Barrick expects a yield of 17.6 million ounces of gold, in addition to silver and copper, and to turn a $1.5 billion investment into $10 billion in profits over 20 years, given Chile’s low production costs and a strong world demand for metals.

“Corporate profits and cheap gold for jewelry shouldn’t come at the expense of people’s health, ravaging the environment and wildlife, or by destroying such unique natural elements as glaciers, already under pressure from global warming,” said economist Marcel Claude, Oceana’s vice president for South America and Antarctica. “Mercury travels great distances in the air and water and will end up in the Chilean sea, where the fish will become contaminated.”

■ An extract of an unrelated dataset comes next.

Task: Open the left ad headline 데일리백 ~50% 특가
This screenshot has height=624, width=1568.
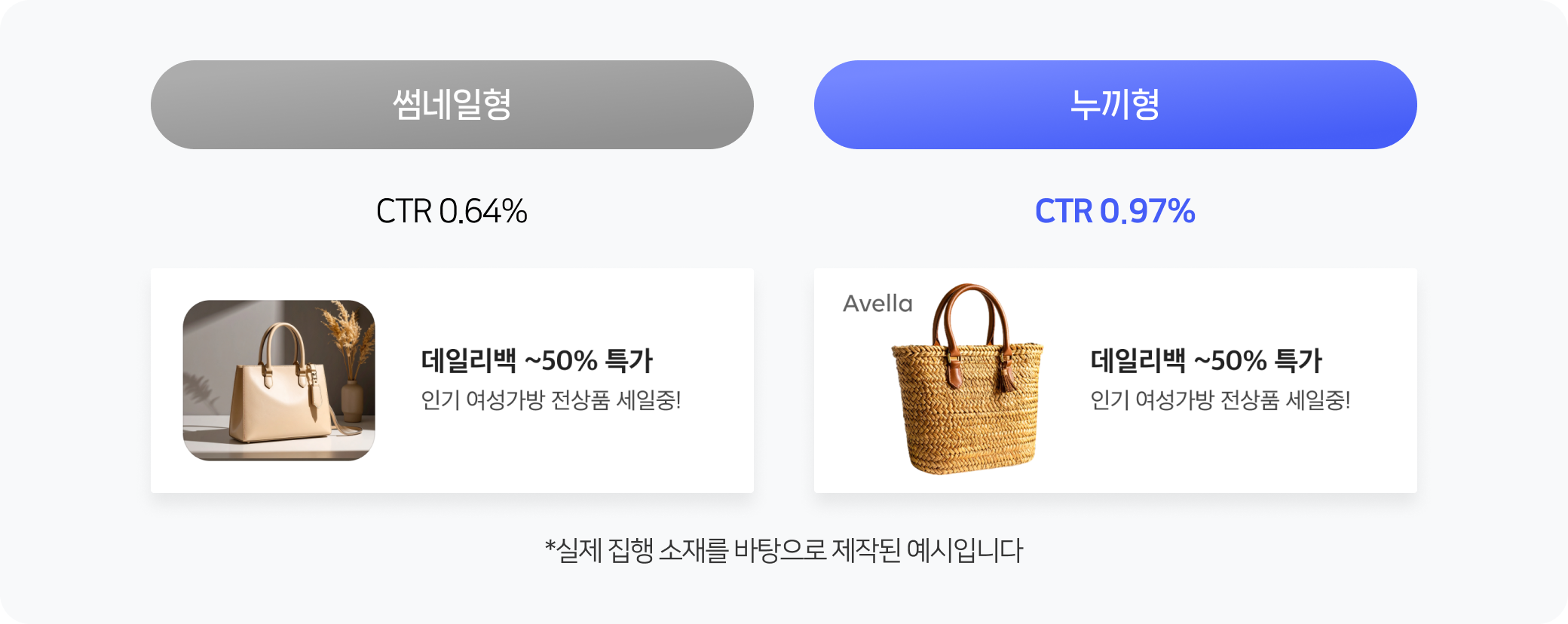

Pascua Lama is 220 miles from Chile’s Pacific Coast and 15,000 feet above sea level. It encompasses three glaciers named Toro 1, Toro 2 and Esperanza, the source of water for the Huasco Valley, a fertile spot in the otherwise dry north of Chile. Huasco Valley farmers grow wine grapes, fruit and vegetables for domestic consumption and export.

Cyanide is used to extract the gold from the ore, and the production process releases mercury in the ore into the air. Waste waters with toxic concentrations of cyanide are kept in holding ponds and dams, historically given to rupturing, especially in an earthquake-prone zone as Pascua Lama. Cyanide could leach into the soil and groundwater, and a breach could trigger a catastrophic cyanide spill. The Huasco Valley is directly below Pascua Lama.

“Huasco Valley farmers who depend on these glacier waters for irrigation may lose their livelihoods, just as many of Chile’s artisanal fishermen who already have lost theirs from unrestrained international industrial fishing,” said Claude. “We should be preventing mercury contamination, not increasing it.”